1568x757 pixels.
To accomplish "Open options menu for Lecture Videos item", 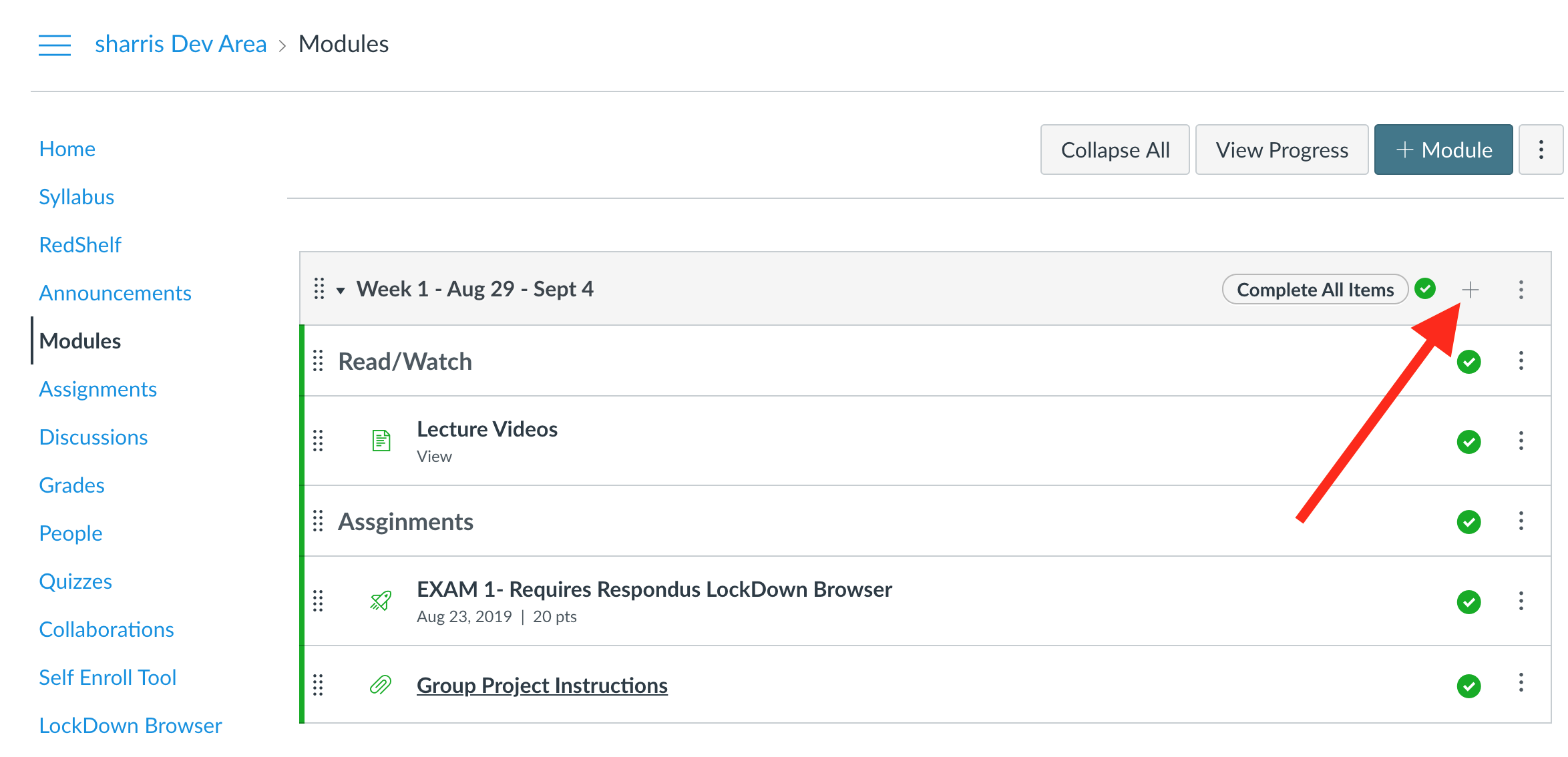I will (1521, 441).
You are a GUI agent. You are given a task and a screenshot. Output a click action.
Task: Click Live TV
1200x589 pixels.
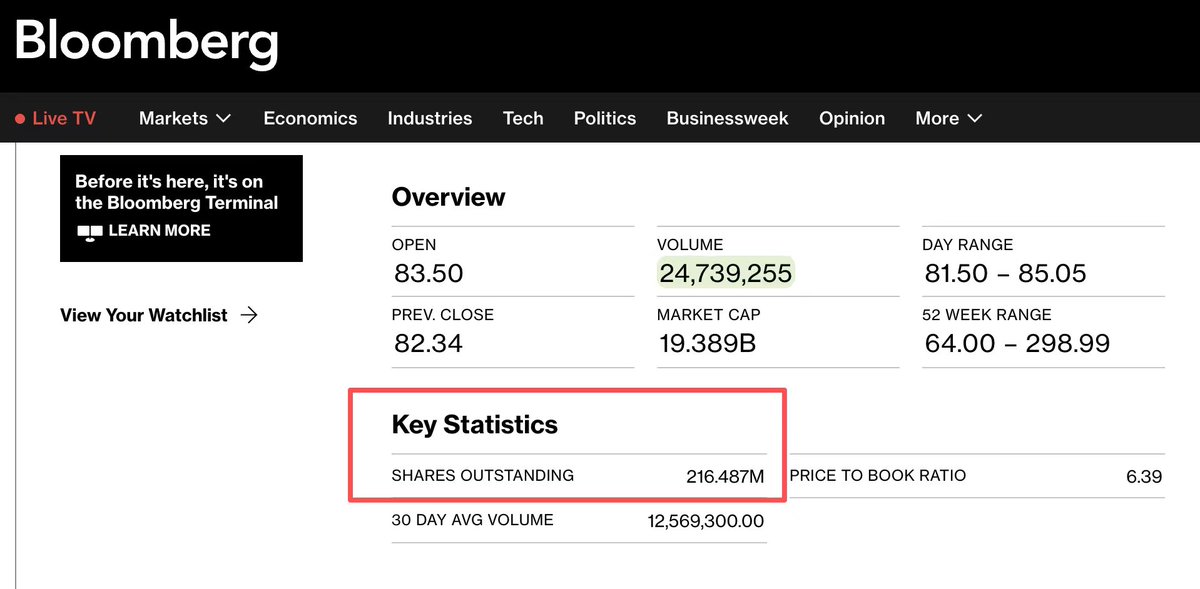[66, 117]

Work to complete
From the line that contains "You are a GUI" to the end of the material above, output every line exactly, both ends included, but leave out any pictures.

Answer to the exercise
You are a GUI agent. You are given a task and a screenshot. Output a click action.
Task: Click Live TV
1200x589 pixels.
[66, 117]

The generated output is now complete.